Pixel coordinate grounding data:

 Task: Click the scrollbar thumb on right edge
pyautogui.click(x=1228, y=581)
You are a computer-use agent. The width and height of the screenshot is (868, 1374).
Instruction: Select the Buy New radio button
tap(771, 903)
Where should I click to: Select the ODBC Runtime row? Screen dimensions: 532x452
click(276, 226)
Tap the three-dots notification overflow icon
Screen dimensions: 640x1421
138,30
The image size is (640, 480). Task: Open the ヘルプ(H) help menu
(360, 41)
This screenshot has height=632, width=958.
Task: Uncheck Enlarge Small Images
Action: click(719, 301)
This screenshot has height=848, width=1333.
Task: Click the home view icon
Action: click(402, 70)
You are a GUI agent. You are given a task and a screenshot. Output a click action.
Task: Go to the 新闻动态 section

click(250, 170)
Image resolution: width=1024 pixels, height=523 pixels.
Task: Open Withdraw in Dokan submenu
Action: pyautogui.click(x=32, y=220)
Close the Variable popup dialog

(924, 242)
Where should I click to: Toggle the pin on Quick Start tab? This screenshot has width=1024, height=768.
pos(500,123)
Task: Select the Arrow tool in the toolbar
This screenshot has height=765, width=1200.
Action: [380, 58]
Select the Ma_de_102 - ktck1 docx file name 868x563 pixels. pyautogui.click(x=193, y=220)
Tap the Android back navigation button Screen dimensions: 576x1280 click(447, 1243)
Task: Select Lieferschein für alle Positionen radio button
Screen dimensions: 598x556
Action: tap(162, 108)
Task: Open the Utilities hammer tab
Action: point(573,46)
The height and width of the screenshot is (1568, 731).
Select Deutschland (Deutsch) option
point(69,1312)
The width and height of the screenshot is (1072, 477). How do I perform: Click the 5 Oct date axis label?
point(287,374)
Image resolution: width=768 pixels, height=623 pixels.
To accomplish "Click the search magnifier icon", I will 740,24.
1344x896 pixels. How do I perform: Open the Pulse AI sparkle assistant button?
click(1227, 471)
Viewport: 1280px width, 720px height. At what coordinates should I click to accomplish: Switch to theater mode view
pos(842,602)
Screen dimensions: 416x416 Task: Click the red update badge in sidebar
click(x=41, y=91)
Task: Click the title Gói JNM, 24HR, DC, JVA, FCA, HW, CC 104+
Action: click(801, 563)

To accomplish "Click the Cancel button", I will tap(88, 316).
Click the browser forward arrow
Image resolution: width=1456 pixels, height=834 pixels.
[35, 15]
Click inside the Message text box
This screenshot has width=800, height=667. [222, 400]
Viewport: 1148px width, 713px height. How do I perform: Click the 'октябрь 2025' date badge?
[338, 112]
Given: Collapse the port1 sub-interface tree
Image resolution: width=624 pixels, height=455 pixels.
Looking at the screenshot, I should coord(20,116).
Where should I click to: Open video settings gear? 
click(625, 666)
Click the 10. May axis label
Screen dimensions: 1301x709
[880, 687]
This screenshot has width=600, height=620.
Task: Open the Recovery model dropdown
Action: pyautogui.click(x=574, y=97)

• _TASK PROMPT_
The records are to be repeated in full, exactly as they stand.

• _WRITTEN ANSWER_
 Task: Click the scrollbar thumb on right edge
pyautogui.click(x=1228, y=581)
You are a computer-use agent. The width and height of the screenshot is (868, 1374).
Instruction: Select the Buy New radio button
tap(771, 903)
Where should I click to: Select the ODBC Runtime row? Screen dimensions: 532x452
click(276, 226)
Tap the three-dots notification overflow icon
Screen dimensions: 640x1421
138,30
The image size is (640, 480). Task: Open the ヘルプ(H) help menu
(360, 41)
This screenshot has height=632, width=958.
Task: Uncheck Enlarge Small Images
Action: click(719, 301)
This screenshot has height=848, width=1333.
Task: Click the home view icon
Action: click(402, 70)
You are a GUI agent. You are given a task and a screenshot. Output a click action.
Task: Go to the 新闻动态 section

click(250, 170)
Image resolution: width=1024 pixels, height=523 pixels.
Task: Open Withdraw in Dokan submenu
Action: pyautogui.click(x=32, y=220)
Close the Variable popup dialog

(924, 242)
Where should I click to: Toggle the pin on Quick Start tab? This screenshot has width=1024, height=768.
pos(500,123)
Task: Select the Arrow tool in the toolbar
This screenshot has height=765, width=1200.
Action: [380, 58]
Select the Ma_de_102 - ktck1 docx file name 868x563 pixels. pyautogui.click(x=193, y=220)
Tap the Android back navigation button Screen dimensions: 576x1280 click(447, 1243)
Task: Select Lieferschein für alle Positionen radio button
Screen dimensions: 598x556
Action: tap(162, 108)
Task: Open the Utilities hammer tab
Action: point(573,46)
The height and width of the screenshot is (1568, 731).
Select Deutschland (Deutsch) option
point(69,1312)
The width and height of the screenshot is (1072, 477). How do I perform: Click the 5 Oct date axis label?
point(287,374)
Image resolution: width=768 pixels, height=623 pixels.
To accomplish "Click the search magnifier icon", I will 740,24.
1344x896 pixels. How do I perform: Open the Pulse AI sparkle assistant button?
click(1227, 471)
Viewport: 1280px width, 720px height. At what coordinates should I click to accomplish: Switch to theater mode view
pos(842,602)
Screen dimensions: 416x416 Task: Click the red update badge in sidebar
click(x=41, y=91)
Task: Click the title Gói JNM, 24HR, DC, JVA, FCA, HW, CC 104+
Action: click(801, 563)

To accomplish "Click the Cancel button", I will tap(88, 316).
Click the browser forward arrow
Image resolution: width=1456 pixels, height=834 pixels.
[35, 15]
Click inside the Message text box
This screenshot has width=800, height=667. [222, 400]
Viewport: 1148px width, 713px height. How do I perform: Click the 'октябрь 2025' date badge?
[338, 112]
Given: Collapse the port1 sub-interface tree
Image resolution: width=624 pixels, height=455 pixels.
Looking at the screenshot, I should coord(20,116).
Where should I click to: Open video settings gear? 
click(625, 666)
Click the 10. May axis label
Screen dimensions: 1301x709
[880, 687]
This screenshot has width=600, height=620.
Task: Open the Recovery model dropdown
Action: pyautogui.click(x=574, y=97)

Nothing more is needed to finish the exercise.